Demodex folliculorum is a type of demodex mite that lives mostly within the hair follicles on the face and the eyes, and is usually found on the eyelids and lashes.
The mites come out during the night to eat dead skin cells, lay eggs and expel waste products in your eyelid glands and eyelash follicles.
Demodex mites naturally occur on the skin in small amounts and can actually be beneficial for the skin, as they remove the dead skin cells. In small numbers they typically do not cause any harm, or symptoms.
However, if they reproduce in large numbers, they can cause significant damage to the skin and eyes— dry, red, and itchy skin, and/or eczema, as well as severe inflammation of the eyelids, and damage to the oil glands in the eyelid margins (meibomian glands) and eyelashes.
How does a demodex mite infestation cause blepharitis?
Blepharitis affects up to 45 percent of people, and occurs when the eyelids become inflamed. Belpharitis typically occurs as a result of a blockage in the oil glands at the base of the eyelashes, sometimes as a result of a demodex mite infestation.

*INFORMATION GIVEN*
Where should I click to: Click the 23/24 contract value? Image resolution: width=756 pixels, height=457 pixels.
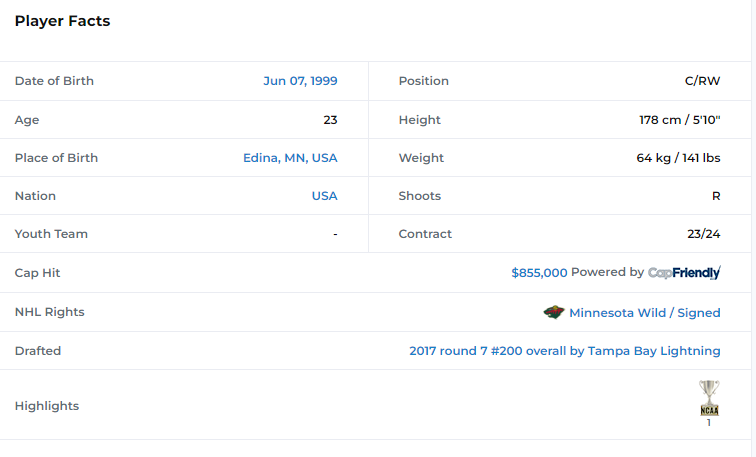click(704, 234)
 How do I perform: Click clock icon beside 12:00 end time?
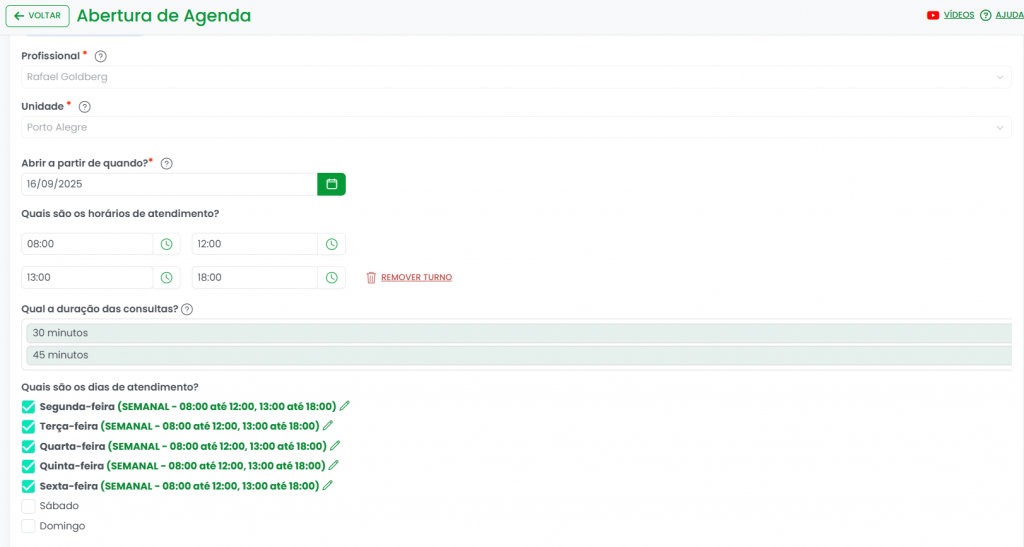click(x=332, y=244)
* * *
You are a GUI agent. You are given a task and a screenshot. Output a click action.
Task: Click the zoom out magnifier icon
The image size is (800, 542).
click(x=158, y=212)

*ACTIVITIES*
a) Write out the part of the passage on demodex mites that opens with the words containing "Demodex mites naturally" and closes with "harm, or symptoms.".
b) According to the demodex mite passage, what three things do the mites do when they come out at night?
This data has no connection to the passage on demodex mites.

*TASK RESPONSES*
a)
Demodex mites naturally occur on the skin in small amounts and can actually be beneficial for the skin, as they remove the dead skin cells. In small numbers they typically do not cause any harm, or symptoms.

b)
- Eat dead skin cells
- Lay eggs
- Expel waste products in the eyelid glands and eyelash follicles